What is asked
1/ In the Greece profile, in what year did Greece join NATO?
2/ From the Greece profile, write out the passage starting at "The preparations for" and ending at "themes of choice.".

REPUBLICAN REFERENCE

Area (sq km)
130,800

Population 
10,623,835

Capital 
Athens

Currency 
Drachma 

President 
Costas 
Stephanopolous

Private sector 
% of GDP
over 60%

  

Background:
Greece achieved its independence from the Ottoman Empire in 1829. During the second half of the 19th century and the first half of the 20th century, it gradually added neighbouring islands and territories with Greek-speaking populations. Following the defeat of communist rebels in 1949, Greece joined NATO in 1952. A military dictatorship, which in 1967 suspended many political liberties and forced the king to flee the country, lasted seven years. Democratic elections in 1974 and a referendum created a parliamentary republic and abolished the monarchy; Greece joined the European Community or EC in 1981 (which became the EU in 1992). 

Update No: 080 - (01/01/04)

Looming Olympics
The big issue in Greece at the moment are the approaching Olympic Games, set for the summer of 2004, this year. By no means has all the preparatory work been done.
The preparations for the games, indeed, are not being well handled at home. The inveterate Greek habit of starting on a new project before an original one is complete is making it a close-run thing whether all the work will be done in time. This is by May this year. 
Nevertheless, the Nikea Weightlifting Centre was opened in October, delivered to the Organising Committee of the Olympic Games "Athens 2004". Centres for boxing, equestrian events, sailing and canoeing, swimming and rowing are complete or are nearing completion, as are stadiums for athletics. The Ministry of Culture has taken the opportunity of the Games to create a series of initiatives for children, with the Museum of Greek Children's Art. "The values of the Olympic Games" and 'my favourite sport' are two themes of choice.
The Games should boost tourism more just than temporarily. Tourism already contributes 2% of GDP in Greece. The aim is to raise this proportion to 3% at least by 2010. 
The country will in all probability have a new government by the time of the Olympic Games. The Pasok party has been in power for much the most of the last twenty years. It is generally thought that it is time for a change, as with the Conservatives in the UK in 1997. Their Greek equivalents, led by opposition leader Papandreou, are well ahead of the socialists in the polls and widely expected to win.

The trial of November 17
The Greeks were as upset by the terror attacks in Istanbul in November as anyone else.
They must have been reminded of their own terrorist organisation, November 17, which was busted earlier this year. The trial of 19 suspects is drawing to a close with numerous connections and only four defendants found not guilty.

Records
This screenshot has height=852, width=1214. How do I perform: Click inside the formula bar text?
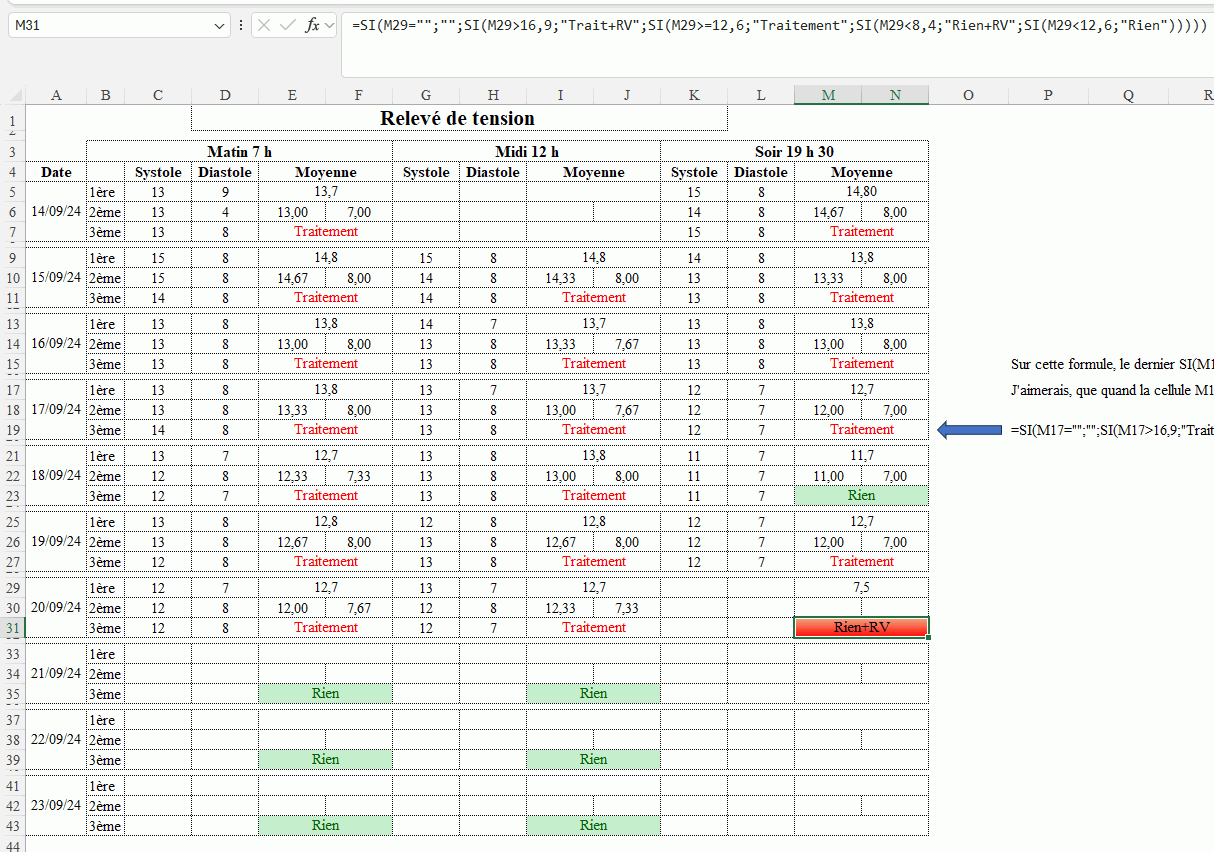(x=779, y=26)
---
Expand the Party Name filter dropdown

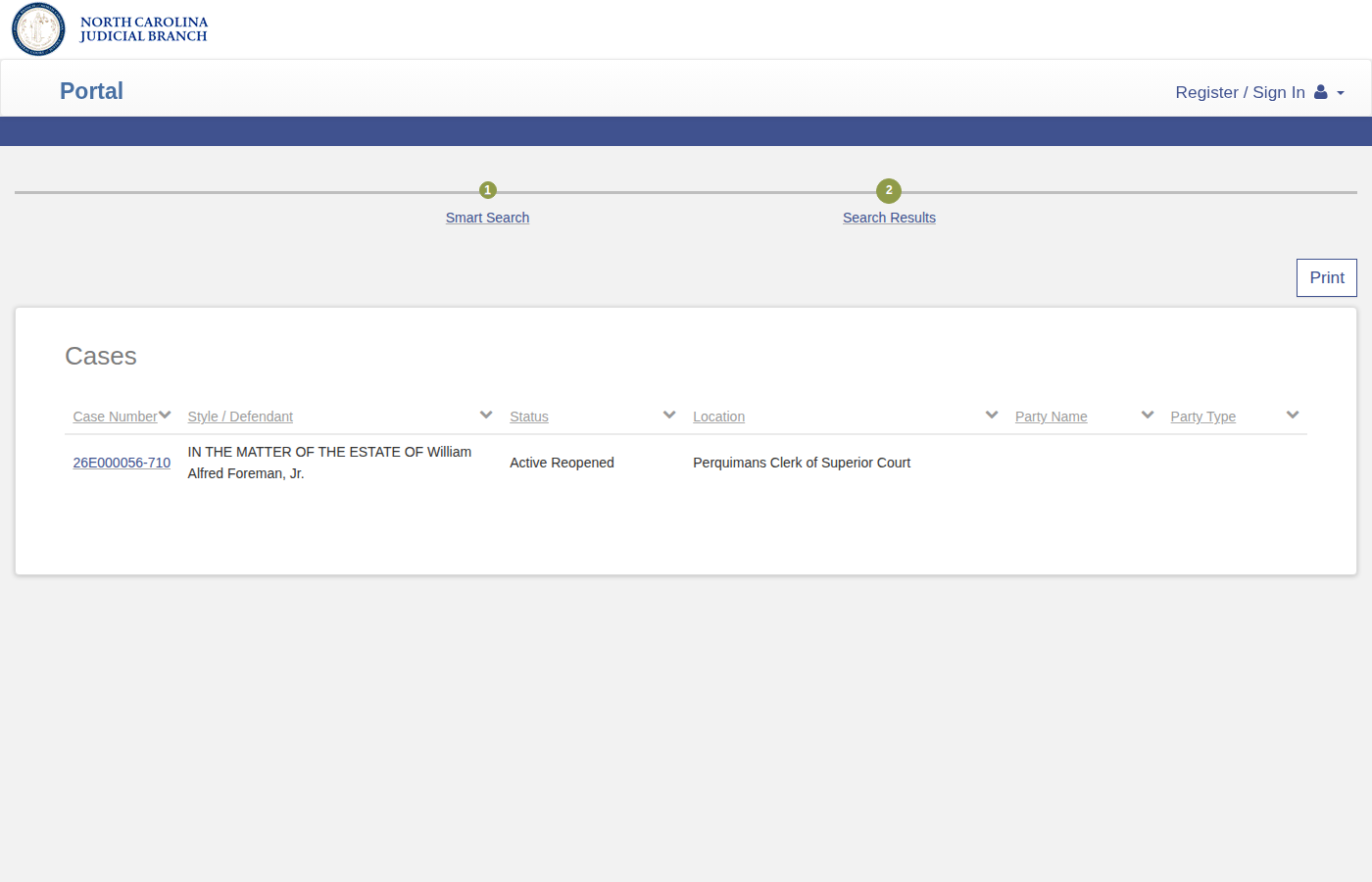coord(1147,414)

Results by task
1/ 1952

2/
The preparations for the games, indeed, are not being well handled at home. The inveterate Greek habit of starting on a new project before an original one is complete is making it a close-run thing whether all the work will be done in time. This is by May this year. 
Nevertheless, the Nikea Weightlifting Centre was opened in October, delivered to the Organising Committee of the Olympic Games "Athens 2004". Centres for boxing, equestrian events, sailing and canoeing, swimming and rowing are complete or are nearing completion, as are stadiums for athletics. The Ministry of Culture has taken the opportunity of the Games to create a series of initiatives for children, with the Museum of Greek Children's Art. "The values of the Olympic Games" and 'my favourite sport' are two themes of choice.